Ten factors that will decide Holyrood 2011

It’s just over ten months now until the Scottish Parliament elections and, although that may seem like a long time, once recess is out of the way I bet your bottom pound note that we seamlessly slip into polling, policies and Ponsonby-chaired debates before you can say ‘dimpled chad’.

Here are ten factors that I reckon will decide the election, five in the SNP’s favour and five in Labour’s; not that our wonderful, colourful Parliament is just about two parties, I hasten to add.

Anyway, here we go…


Cunninghame North
One of my favourite one-liners off the back of the 2007 election was that the SNP won it by 48 votes. I’m taken by this factoid because it is so simple and yet so true. Had Allan Wilson received 49 more votes in Cunninghame North then Labour would have received 1 extra Constituency MSP, the SNP would have received one less, there would have been no impact on the 7 regional MSPs for West of Scotland and there would be a Labour First Minister right now.

Needless to say therefore, this will be a key battleground in 2011. That’s not to say that if Labour win Cunninghame North then they’ll win the election but this is as close to a ‘swing constituency’ as we’ve probably got.

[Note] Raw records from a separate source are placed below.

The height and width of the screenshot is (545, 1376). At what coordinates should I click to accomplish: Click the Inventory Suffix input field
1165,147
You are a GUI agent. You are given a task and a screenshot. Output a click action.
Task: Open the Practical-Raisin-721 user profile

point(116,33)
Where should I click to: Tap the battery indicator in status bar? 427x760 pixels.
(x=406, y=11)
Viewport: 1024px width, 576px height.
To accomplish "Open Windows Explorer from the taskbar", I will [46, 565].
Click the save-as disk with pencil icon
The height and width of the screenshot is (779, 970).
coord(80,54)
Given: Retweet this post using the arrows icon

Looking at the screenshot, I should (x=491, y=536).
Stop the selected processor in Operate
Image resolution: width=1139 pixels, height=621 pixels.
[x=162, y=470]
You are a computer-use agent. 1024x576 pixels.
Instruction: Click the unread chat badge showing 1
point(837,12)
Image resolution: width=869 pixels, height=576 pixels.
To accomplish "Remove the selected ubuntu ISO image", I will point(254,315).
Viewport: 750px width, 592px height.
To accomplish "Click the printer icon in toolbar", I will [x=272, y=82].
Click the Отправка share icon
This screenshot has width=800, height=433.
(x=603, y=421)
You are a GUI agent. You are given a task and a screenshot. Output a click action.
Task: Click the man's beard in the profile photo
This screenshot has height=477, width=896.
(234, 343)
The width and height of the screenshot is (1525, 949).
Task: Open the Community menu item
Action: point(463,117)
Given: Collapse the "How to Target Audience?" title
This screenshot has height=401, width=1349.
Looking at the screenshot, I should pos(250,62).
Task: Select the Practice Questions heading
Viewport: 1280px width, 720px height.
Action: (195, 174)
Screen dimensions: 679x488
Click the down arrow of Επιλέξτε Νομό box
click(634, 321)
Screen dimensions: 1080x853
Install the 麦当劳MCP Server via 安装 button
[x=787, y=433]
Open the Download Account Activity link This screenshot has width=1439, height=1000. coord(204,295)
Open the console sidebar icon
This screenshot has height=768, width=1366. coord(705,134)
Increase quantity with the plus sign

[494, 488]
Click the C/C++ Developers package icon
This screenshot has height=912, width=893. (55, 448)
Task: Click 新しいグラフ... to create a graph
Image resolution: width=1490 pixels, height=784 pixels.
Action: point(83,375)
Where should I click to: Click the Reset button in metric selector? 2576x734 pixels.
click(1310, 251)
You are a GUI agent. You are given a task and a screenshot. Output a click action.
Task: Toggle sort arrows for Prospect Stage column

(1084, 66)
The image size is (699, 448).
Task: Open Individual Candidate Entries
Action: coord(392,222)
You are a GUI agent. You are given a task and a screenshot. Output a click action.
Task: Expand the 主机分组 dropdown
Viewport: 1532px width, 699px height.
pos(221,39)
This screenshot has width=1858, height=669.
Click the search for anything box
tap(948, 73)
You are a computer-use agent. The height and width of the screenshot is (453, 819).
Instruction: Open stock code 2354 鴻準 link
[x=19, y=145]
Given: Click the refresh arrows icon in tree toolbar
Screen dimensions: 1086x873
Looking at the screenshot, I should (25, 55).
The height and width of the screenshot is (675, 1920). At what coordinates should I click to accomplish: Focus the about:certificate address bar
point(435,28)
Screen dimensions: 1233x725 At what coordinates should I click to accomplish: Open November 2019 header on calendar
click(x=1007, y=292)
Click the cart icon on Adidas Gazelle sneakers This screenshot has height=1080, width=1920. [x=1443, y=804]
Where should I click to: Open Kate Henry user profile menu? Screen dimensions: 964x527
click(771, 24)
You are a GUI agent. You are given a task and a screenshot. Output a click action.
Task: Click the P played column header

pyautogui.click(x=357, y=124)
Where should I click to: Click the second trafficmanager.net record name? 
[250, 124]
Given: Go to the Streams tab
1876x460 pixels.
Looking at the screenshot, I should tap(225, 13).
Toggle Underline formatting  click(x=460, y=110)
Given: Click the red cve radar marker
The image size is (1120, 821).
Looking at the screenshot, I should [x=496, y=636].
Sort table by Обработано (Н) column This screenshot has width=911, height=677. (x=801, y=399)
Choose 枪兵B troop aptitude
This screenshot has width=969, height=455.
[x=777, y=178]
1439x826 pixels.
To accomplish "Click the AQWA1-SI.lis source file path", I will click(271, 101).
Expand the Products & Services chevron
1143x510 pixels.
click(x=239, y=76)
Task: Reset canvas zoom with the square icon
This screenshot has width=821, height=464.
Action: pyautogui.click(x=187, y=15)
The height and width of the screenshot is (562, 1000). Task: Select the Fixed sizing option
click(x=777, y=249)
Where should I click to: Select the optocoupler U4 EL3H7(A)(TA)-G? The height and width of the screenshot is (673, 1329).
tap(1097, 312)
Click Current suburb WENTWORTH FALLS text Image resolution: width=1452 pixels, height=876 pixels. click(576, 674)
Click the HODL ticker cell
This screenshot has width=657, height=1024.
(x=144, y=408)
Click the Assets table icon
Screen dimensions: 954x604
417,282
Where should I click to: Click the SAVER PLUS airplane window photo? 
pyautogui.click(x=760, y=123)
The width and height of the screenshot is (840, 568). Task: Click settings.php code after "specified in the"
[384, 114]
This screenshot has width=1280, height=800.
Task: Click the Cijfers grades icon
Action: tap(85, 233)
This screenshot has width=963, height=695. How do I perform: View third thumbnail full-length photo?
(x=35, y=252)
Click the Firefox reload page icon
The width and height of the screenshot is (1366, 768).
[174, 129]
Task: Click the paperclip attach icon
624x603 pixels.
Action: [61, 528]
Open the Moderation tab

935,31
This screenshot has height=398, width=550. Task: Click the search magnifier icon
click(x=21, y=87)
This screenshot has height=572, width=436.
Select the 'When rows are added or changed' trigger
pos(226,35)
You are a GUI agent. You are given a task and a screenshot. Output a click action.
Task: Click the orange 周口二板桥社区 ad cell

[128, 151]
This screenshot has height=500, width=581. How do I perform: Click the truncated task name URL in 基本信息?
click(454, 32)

That said, in 2007 there was an ex SNP MSP on the ballot slip in the shape of Campbell Martin. I don’t know if Campbell is or isn’t standing next time around but if he isn’t then Kenny’s job should, in theory, be relatively easier. Mind you, it is also worth noting that Nicola Sturgeon faces losing out on Glasgow Govan after unhelpful boundary changes make the constituency a Labour nominal. Losing this seat may not result in the SNP picking up an extra Glasgow list seat, similar to the crucial Cunninghame North situation.

So even if Kenny G holds on in the West, there are other seats out there where it could be the SNP’s turn to lose out on holding power by a handful of votes.

Green resurgence
Perhaps it is just my own personal growing regard for the Green Party that makes me say it but I suspect that Patrick Harvie could find himself with a lot of colleagues on the Holyrood benches this time next year. An improvement in the party’s fortunes could be the decisive factor in the SNP losing out on being the biggest party as the following illustration shows:

Breakdown of MSPs from 2007 election:

SNP - 47
Labour - 46
Tory - 17
Lib Dem - 16
Green – 2
Ind - 1

The breakdown of MSPs were the Greens to have won 1 extra MSP in each region:

SNP - 43
Labour - 44
Tory - 17
Lib Dem - 15
Green – 9
Ind - 1

The SNP won eight of the fourteen spots in the 6th and 7th rounds of the d’Hondt formula allocation. A whopping 57%, all the larger when you consider there were four or five parties aiming for those spots.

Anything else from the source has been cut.